**To do**
In the entries below, find the line with "Screen dimensions: 790x537" and the line with "The height and width of the screenshot is (541, 1377)."; give again those lines and every line between them, exactly.

Pixel coordinate grounding data:
[Start of Attachment]
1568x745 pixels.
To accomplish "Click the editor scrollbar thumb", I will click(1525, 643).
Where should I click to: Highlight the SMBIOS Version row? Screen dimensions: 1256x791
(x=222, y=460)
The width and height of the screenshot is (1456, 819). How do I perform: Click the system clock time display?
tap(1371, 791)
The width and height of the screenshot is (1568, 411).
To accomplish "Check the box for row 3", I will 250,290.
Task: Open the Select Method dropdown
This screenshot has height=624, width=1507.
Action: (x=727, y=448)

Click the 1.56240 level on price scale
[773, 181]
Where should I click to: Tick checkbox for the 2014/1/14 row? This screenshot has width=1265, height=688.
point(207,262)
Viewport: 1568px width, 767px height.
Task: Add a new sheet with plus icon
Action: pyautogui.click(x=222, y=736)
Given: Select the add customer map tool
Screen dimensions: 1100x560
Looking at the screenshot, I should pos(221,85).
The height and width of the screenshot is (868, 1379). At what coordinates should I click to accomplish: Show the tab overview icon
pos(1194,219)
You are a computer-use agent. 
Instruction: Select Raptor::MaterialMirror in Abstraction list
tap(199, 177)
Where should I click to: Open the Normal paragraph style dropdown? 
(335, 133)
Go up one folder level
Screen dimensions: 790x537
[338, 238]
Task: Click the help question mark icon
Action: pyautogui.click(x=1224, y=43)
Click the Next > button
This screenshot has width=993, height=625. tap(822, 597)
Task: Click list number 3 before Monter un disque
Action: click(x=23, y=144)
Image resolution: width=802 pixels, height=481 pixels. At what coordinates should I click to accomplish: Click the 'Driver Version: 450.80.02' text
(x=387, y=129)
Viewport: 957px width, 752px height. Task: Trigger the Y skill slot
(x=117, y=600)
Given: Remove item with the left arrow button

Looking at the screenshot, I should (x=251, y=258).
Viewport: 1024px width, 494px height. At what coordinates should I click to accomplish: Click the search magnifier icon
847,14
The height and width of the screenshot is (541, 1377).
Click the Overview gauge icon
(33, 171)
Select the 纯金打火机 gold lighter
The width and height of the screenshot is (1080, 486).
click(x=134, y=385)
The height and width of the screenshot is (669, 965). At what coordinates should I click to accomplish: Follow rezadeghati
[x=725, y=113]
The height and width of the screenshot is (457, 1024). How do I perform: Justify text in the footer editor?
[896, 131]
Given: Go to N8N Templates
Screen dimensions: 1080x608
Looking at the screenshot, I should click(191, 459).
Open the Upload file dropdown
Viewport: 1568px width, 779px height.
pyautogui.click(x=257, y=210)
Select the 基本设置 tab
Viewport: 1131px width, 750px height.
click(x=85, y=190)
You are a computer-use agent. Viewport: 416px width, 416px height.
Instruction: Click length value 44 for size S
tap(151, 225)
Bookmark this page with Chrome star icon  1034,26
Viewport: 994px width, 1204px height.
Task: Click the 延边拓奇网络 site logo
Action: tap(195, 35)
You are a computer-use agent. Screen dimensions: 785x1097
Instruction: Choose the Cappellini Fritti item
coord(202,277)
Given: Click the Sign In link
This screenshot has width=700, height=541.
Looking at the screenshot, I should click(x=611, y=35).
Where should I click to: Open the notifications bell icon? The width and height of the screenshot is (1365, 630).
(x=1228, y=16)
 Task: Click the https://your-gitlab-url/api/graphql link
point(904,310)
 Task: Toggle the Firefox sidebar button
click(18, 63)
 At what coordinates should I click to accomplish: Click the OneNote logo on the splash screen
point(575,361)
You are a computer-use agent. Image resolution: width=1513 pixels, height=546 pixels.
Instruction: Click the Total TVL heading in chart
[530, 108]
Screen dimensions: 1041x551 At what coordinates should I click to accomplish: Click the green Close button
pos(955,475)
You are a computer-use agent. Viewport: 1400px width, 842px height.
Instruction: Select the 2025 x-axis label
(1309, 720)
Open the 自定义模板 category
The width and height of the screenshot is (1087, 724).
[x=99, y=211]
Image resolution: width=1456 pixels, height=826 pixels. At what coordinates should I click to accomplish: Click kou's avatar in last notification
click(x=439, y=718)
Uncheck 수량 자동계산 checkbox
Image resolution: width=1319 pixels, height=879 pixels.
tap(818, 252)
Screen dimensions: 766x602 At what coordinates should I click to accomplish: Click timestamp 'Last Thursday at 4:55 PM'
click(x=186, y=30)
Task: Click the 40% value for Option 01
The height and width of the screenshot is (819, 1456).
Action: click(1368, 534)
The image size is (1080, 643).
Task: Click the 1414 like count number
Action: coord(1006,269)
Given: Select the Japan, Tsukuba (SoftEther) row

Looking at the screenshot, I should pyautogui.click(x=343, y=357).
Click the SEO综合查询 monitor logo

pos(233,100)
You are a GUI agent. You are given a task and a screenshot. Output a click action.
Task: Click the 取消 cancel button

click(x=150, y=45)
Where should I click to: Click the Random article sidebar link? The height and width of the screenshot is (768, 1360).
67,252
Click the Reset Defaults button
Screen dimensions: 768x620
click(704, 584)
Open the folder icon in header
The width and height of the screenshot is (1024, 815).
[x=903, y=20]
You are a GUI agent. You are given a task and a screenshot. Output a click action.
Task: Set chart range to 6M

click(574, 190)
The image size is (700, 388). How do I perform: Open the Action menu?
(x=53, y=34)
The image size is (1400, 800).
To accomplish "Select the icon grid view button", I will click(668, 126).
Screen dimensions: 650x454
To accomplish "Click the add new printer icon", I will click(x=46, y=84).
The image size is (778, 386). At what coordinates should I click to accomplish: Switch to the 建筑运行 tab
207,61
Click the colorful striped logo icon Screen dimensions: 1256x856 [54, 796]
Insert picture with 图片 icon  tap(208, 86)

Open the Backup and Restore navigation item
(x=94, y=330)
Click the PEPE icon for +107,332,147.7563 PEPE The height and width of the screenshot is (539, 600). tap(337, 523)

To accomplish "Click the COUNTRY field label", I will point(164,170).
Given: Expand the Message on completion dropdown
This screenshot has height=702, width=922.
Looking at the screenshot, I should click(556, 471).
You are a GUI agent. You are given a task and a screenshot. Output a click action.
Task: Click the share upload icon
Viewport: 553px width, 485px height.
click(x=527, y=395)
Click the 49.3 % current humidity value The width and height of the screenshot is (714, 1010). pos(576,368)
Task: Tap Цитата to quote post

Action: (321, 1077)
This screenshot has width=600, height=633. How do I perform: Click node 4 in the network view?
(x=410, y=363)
[End of Attachment]
**Answer space**
Screen dimensions: 790x537
[338, 238]
Task: Click the help question mark icon
Action: pyautogui.click(x=1224, y=43)
Click the Next > button
This screenshot has width=993, height=625. tap(822, 597)
Task: Click list number 3 before Monter un disque
Action: click(x=23, y=144)
Image resolution: width=802 pixels, height=481 pixels. At what coordinates should I click to accomplish: Click the 'Driver Version: 450.80.02' text
(x=387, y=129)
Viewport: 957px width, 752px height. Task: Trigger the Y skill slot
(x=117, y=600)
Given: Remove item with the left arrow button

Looking at the screenshot, I should (x=251, y=258).
Viewport: 1024px width, 494px height. At what coordinates should I click to accomplish: Click the search magnifier icon
847,14
The height and width of the screenshot is (541, 1377).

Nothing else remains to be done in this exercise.